> Brano da leggere:
Facciamo un po’ di chiarezza

Mirco Minardi

Ad una recente conferenza mi sono state rivolte alcune domande sul principio di non contestazione, oggi codificato nel primo comma dell’art. 115 c.p.c.. Mi è sembrata, in alcuni casi, poca chiara la differenza esistente tra concetti quali acquisizione, allegazione, postulazione. In particolare, mi è sembrato che taluno confondesse l’allegazione con la produzione o l’istruzione.

Vediamoli allora da vicino.

L’acquisizione è l’attività che consiste nel rilevare elementi probatori nel processo. L’acquisizione può prescindere dall’allegazione; si pensi alla parte che senza eccepire l’interruzione della prescrizione, produca una lettera di costituzione in mora. In questo caso, la prova è acquisita ma il relativo fatto non è stato allegato. Allegare, infatti, significa descrivere nei propri atti o a verbale l’esistenza di un fatto. Postulare significa invece trarre delle conseguenze da un fatto allegato o da una circostanza acquisita. Diverso ancora è il concetto di sollevare. Sollevare significa invocare gli effetti impeditivi, estintivi e modificativi di un fatto, anche se talvolta l’eccezione sollevata è lì nuda e cruda, senza cioè l’allegazione del fatto. Si pensi al caso in cui il debitore eccepisce di avere pagato senza specificare quando, come, dove; in questo caso l’eccezione è sollevata ma non allegata. Sollevare è diverso da postulare perchè la postulazione è un ragionamento giuridico, mentre il sollevare implica solo il rilievo dell’eccezione.

> Dati registrati:
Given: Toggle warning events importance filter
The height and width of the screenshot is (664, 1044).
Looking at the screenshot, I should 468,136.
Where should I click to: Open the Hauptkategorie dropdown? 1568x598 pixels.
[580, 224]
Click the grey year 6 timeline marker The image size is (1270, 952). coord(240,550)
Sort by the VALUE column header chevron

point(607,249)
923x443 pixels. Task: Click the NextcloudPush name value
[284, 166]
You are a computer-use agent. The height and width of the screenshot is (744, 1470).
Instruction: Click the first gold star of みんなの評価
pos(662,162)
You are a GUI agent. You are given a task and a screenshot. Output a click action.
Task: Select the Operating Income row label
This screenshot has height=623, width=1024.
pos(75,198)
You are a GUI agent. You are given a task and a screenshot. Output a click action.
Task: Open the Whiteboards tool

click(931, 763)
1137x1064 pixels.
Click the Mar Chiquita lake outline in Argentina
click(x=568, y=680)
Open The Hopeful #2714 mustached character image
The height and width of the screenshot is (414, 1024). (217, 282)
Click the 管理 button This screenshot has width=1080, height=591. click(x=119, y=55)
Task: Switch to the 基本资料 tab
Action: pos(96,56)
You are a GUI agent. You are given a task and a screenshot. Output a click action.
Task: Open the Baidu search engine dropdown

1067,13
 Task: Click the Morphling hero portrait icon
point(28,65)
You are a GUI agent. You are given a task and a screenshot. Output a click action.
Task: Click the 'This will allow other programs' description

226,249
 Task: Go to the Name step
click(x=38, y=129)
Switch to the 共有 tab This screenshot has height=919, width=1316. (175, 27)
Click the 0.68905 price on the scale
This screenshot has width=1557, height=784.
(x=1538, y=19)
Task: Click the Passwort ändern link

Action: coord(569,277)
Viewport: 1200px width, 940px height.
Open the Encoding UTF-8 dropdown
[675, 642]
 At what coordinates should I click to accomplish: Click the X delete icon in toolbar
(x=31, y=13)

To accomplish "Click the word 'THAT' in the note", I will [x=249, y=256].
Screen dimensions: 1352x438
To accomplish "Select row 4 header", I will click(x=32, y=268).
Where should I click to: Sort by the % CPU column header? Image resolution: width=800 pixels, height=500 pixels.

> Esercizi da svolgere:
**a.** Nel brano sul principio di non contestazione, che cosa significa allegare?
**b.** Prosegui il brano sul principio di non contestazione dal punto in cui termina.
I dati costituiscono materiale a sé, distinto dal brano.

> Risultati dell'esercizio:
**a.** Significa descrivere nei propri atti o a verbale l'esistenza di un fatto.

**b.**
La postulazione è attività sia della parte che del giudice. L’allegazione, invece, è sempre riservata alla parte. La prova, invece, è di norma riservata alle parti ma il codice prevede non poche eccezioni, specie nel rito del lavoro (cfr. 421 c.p.c.) e nel giudizio monocratico (cfr. 281 ter c.p.c.).

Nel processo civile vige il principio dell’acquisizione: ciò significa che la prova può essere valutata dal giudice indipendentemente dalla parte che l’ha introdotta. Pertanto, la parte non può dolersi del fatto che il giudice abbia tratto una prova contraria dagli stessi documenti prodotti dalla parte. Si veda ad esempio questa massima:

“Nel vigente ordinamento processuale opera il principio dell’ acquisizione delle prove, in forza del quale il giudice è libero di formare il suo convincimento sulla base di tutte le risultanze istruttorie, quale che sia la parte ad iniziativa della quale sia avvenuto il loro ingresso nel giudizio, con l’unico limite, riguardo alla configurabilità di domande implicitamente subordinate, che vi sia la necessità di svolgere, in relazione ad esse, indagini su diversi temi di fatto non introdotti ritualmente in giudizio”.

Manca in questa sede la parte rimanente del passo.